Las fiestas de los ángeles son luminarias que se encienden en la bóveda de la Iglesia. Una luz muy blanca y muy pura ilumina a las almas cuando celebran, en asamblea, a los espíritus celestes.
No son días para decirle a nadie lo que debe hacer. Son días para contemplar, dejarse bañar en claridad y disfrutar.

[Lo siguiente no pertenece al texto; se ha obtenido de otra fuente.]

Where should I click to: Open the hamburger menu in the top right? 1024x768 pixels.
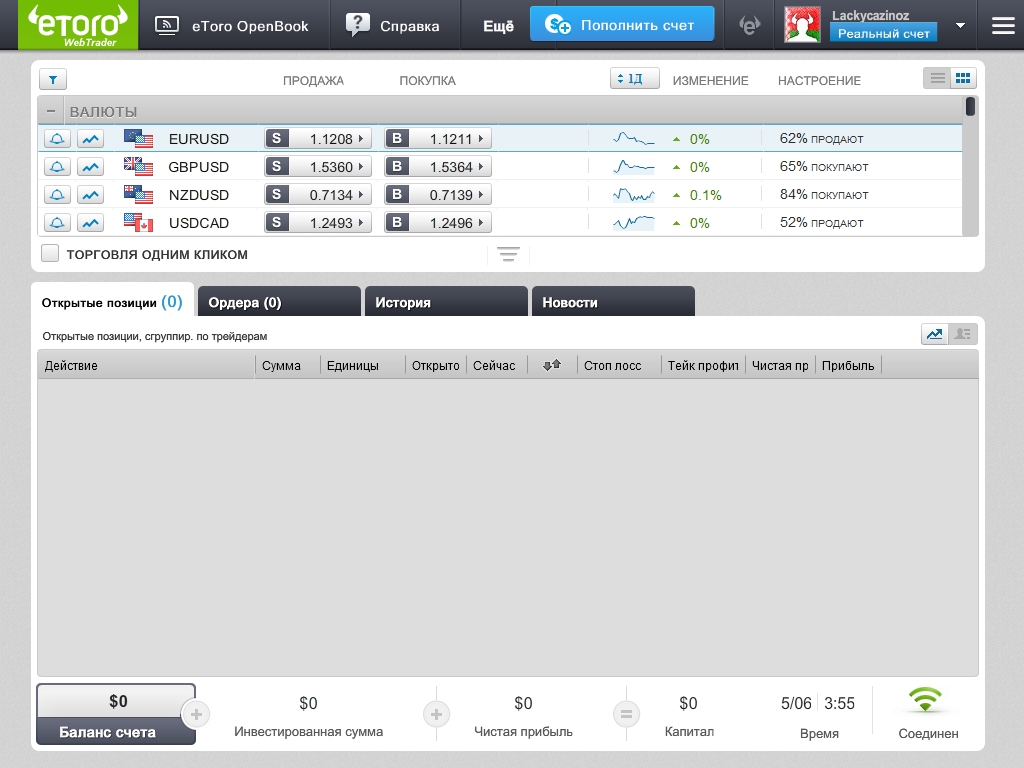pyautogui.click(x=1002, y=26)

Porque, en nosotros, siempre andan mezcladas luces y sombras. Sería hermoso si fuera obra de un artista, pero no lo es. Porque las sombras vienen del pecado o apuntan a él. «Padre, no sé si hago esto por amor a Dios, o para que vean lo bueno que soy». «Lo haces por las dos cosas. Amas a Dios, y te complaces cuando recibes la aprobación de los demás. Ve purificando esa intención… pero nunca la habrás purificado del todo en esta vida». Así somos. El «sí» y el «no» se mezclan en cuanto hacemos.
Veréis el cielo abierto, y a los ángeles de Dios subir y bajar sobre el Hijo del hombre. Los ángeles, en cambio, son puro «sí». Y si contemplamos en Miguel ese poder, ese cariño en Rafael y esa fidelidad en Gabriel… ¡qué no serán los serafines y querubines! ¡Cuánta luz!